Passage shown →

The Ohio Osteopathic Association has filed an amicus brief along with four other parties challenging a Lucas County Appeal Court’s decision in Promedica V. King that a healthcare provider is prohibited from billing any entity or individual for reimbursement other than the health insuring corporation that covers the patient for primary medical services.
“This case is a serious threat to established billing procedures for all providers in Ohio,” said OOA Executive Director Jon F. Wills. “Even the Ohio Department of Insurance has weighed in on this interpretation.”
Other parties filing the amicus brief, January 3rd, included Mercy Health Partners and Catholic Health Partners, ProMedica Health Systems and the Toledo Hospital, the Ohio Hospital Association and the Ohio State Medical Association.
Mercy Health Partners is involved in ongoing litigation in a companion case, Dorothy Streeter v. Mercy Health Partners, which has virtually identical issues. The decision in that case has been stayed pending the decision by the Ohio Supreme Court. Plaintiff contends the respective healthcare providers violated Revised Code §1751.60 through their respective billing procedures when they sought compensation from a third-party payor, such as an automobile liability insurance carrier.

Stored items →
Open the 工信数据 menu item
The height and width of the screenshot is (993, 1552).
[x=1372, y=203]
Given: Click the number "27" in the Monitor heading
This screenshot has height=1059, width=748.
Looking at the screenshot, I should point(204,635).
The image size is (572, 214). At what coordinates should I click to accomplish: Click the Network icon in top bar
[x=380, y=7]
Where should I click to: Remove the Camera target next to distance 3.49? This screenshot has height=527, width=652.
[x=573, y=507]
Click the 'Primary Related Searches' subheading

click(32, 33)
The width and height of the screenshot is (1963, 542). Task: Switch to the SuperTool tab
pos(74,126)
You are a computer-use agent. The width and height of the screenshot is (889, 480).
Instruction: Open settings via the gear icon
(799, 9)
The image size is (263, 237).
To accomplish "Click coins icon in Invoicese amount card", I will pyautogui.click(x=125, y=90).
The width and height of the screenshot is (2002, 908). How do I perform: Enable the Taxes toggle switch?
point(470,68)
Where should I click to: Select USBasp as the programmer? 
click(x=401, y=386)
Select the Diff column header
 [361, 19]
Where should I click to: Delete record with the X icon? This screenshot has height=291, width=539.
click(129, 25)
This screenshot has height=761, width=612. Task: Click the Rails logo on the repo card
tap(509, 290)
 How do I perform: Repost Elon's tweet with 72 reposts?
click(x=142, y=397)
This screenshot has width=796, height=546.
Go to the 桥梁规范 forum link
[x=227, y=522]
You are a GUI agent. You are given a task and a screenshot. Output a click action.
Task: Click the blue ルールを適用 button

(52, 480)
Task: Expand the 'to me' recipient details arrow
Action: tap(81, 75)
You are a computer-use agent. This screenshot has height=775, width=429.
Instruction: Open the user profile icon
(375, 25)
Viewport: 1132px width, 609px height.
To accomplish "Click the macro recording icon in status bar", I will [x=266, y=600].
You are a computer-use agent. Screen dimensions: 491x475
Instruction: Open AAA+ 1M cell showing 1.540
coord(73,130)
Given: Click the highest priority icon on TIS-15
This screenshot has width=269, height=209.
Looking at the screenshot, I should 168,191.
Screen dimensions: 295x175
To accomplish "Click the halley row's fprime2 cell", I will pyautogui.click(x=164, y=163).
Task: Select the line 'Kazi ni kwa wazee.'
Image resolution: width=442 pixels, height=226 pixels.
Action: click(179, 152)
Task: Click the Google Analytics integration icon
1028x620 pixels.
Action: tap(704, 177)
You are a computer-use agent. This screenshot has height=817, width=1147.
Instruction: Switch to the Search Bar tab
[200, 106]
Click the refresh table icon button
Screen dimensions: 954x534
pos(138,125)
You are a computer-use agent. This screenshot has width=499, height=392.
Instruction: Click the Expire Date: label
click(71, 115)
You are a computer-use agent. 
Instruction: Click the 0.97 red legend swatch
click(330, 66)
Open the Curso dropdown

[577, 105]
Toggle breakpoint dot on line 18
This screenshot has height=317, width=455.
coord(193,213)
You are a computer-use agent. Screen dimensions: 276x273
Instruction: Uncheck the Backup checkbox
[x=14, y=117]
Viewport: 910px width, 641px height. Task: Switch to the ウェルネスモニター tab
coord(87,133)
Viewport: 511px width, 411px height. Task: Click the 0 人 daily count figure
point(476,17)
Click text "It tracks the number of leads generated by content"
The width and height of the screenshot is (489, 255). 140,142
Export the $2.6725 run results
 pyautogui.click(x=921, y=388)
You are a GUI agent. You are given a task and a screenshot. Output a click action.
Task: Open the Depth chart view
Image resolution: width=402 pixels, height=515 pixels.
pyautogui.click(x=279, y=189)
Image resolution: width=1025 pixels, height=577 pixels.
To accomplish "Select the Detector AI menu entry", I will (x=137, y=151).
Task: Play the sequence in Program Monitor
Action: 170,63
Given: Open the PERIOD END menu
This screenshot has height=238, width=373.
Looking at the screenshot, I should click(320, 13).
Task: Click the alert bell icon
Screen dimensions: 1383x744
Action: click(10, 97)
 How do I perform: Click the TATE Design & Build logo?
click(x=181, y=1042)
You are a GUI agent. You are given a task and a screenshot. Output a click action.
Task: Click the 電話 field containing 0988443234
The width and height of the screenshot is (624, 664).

Assignment 1 →
According to the article on the amicus brief, who is the executive director of the Ohio Osteopathic Association?
Assignment 2 →
In the article on the amicus brief, retype the stretch from "Other parties filing" through "State Medical Association.".
Assignment 3 →
Pick up the article on the amicus brief after its final sentence and keep writing.

Answer box 1 →
Jon F. Wills

Answer box 2 →
Other parties filing the amicus brief, January 3rd, included Mercy Health Partners and Catholic Health Partners, ProMedica Health Systems and the Toledo Hospital, the Ohio Hospital Association and the Ohio State Medical Association.

Answer box 3 →
The OOA et al. brief alleges that the decision “leaves all of Ohio in a climate of confusion regarding the ability of medical providers to seek compensation for covered medical services provided to patients.” The brief further alleges, based on precedence by interpretations from the Ohio Department of Insurance, the statute only precludes a medical provider from seeking compensation, other than deductibles and co-payments, directly from an individual enrollee and/or subscriber of a health insuring corporation for covered medical services and that the statute does not preclude a medical provider from seeking compensation from available third-party payors.